= Instituto Lingüístico de Verano (Mexico) =

Non-profit organization in Mexico

The Instituto Lingüístico de Verano A.C. (abbreviated ILV, in Summer Institute of Linguistics (in Mexico)) is a non-profit organization incorporated in Mexico with the legal status of a civil association (Asociación Civil). It is the affiliate body in Mexico to the overarching parent organization SIL Global, a worldwide U.S.-based evangelical Protestant organization that sponsors the study, documentation and development of indigenous and minority languages across the world. ILV in Mexico was formally established in 1948, with a stated focus on the study and documentation of the indigenous languages of Mexico and involvement with Mexico's indigenous peoples' affairs generally. The Institute publishes dictionaries, grammars and other literacy and education materials in many of the indigenous languages, and it is also a sponsor of language workshops, presentations and conferences. As a body with ongoing degrees of association and sponsorship of Christian missionary activities and goals, ILV also works to produce translations of Biblical texts in local languages.
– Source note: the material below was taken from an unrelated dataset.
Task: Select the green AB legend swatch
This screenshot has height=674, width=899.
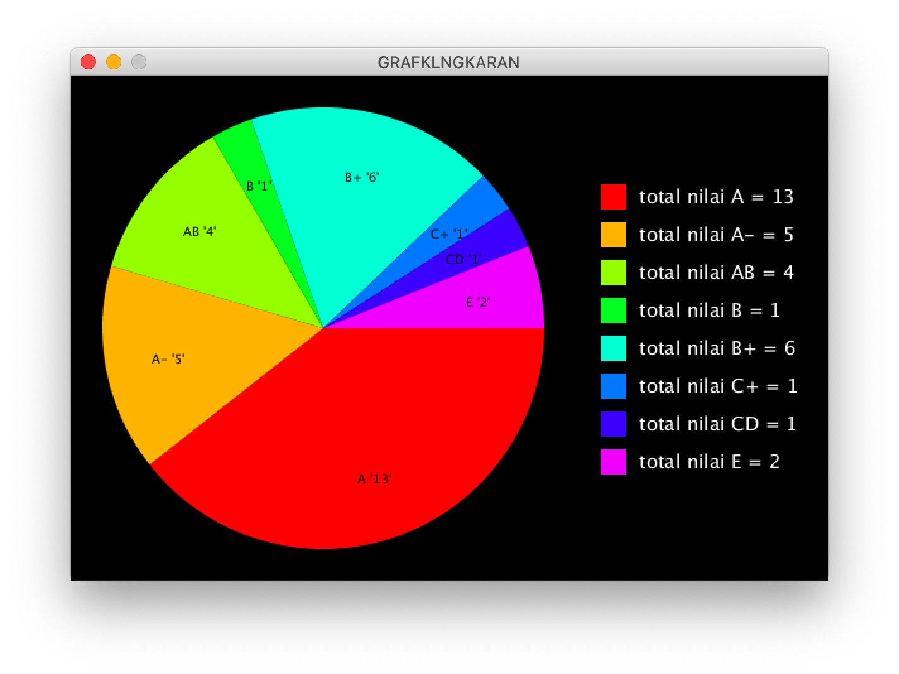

While its work in linguistics and cultural anthropology has been lauded and recognized as substantial and positive contributions in many quarters, some of the ILV's activities have also attracted criticism and controversy with a number of anthropologists and other commentators severely criticizing its relations with Evangelical proselytism, and also alleging political involvement, pro-U.S. stance and acculturation policies.